*PROMPT*.
Return the material unchanged, from the line with "How do I perform: Click the Settings" up to and including the line with "Action: [733, 426]".
● ● ● ● ● ● ●
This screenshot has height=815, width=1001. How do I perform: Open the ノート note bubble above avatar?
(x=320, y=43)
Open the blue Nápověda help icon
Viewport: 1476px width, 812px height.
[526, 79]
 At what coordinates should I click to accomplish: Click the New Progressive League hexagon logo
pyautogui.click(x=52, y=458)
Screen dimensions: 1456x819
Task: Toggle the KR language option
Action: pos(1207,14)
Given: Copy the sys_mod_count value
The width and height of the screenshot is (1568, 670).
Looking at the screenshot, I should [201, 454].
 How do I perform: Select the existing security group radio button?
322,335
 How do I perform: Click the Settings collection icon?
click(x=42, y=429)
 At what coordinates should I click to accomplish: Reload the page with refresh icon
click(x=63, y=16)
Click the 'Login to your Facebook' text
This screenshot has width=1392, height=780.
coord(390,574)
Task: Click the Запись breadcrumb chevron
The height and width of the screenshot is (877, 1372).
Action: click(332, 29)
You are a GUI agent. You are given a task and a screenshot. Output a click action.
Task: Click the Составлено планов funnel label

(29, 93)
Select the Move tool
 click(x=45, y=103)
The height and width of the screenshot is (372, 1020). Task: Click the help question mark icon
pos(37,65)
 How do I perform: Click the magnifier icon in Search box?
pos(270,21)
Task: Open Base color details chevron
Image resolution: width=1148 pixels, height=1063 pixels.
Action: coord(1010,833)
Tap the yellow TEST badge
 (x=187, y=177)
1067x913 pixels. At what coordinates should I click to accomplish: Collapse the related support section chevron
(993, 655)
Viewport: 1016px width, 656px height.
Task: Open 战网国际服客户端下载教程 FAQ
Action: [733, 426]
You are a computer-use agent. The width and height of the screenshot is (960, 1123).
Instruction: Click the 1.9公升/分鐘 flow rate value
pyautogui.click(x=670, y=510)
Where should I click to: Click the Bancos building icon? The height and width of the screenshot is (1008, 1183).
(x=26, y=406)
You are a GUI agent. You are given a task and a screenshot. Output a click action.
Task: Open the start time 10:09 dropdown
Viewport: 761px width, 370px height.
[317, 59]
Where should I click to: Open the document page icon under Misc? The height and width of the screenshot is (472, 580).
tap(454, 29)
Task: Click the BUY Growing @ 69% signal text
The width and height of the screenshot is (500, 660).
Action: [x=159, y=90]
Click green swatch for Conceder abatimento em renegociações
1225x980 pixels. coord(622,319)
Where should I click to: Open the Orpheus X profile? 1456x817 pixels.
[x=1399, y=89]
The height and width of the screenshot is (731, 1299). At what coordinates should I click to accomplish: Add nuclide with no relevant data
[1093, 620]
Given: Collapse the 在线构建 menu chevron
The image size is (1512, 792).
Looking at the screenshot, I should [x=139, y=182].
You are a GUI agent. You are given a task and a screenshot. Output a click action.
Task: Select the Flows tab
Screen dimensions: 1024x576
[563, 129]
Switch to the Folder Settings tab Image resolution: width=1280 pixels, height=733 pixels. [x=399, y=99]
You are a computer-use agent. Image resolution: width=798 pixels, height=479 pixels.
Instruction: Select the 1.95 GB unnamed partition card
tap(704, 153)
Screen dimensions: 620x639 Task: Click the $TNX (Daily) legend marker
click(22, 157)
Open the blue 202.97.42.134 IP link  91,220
● ● ● ● ● ● ●
*PROBLEM SOLUTION*.
 How do I perform: Click the Settings collection icon?
click(x=42, y=429)
 At what coordinates should I click to accomplish: Reload the page with refresh icon
click(x=63, y=16)
Click the 'Login to your Facebook' text
This screenshot has width=1392, height=780.
coord(390,574)
Task: Click the Запись breadcrumb chevron
The height and width of the screenshot is (877, 1372).
Action: click(332, 29)
You are a GUI agent. You are given a task and a screenshot. Output a click action.
Task: Click the Составлено планов funnel label

(29, 93)
Select the Move tool
 click(x=45, y=103)
The height and width of the screenshot is (372, 1020). Task: Click the help question mark icon
pos(37,65)
 How do I perform: Click the magnifier icon in Search box?
pos(270,21)
Task: Open Base color details chevron
Image resolution: width=1148 pixels, height=1063 pixels.
Action: coord(1010,833)
Tap the yellow TEST badge
 (x=187, y=177)
1067x913 pixels. At what coordinates should I click to accomplish: Collapse the related support section chevron
(993, 655)
Viewport: 1016px width, 656px height.
Task: Open 战网国际服客户端下载教程 FAQ
Action: [733, 426]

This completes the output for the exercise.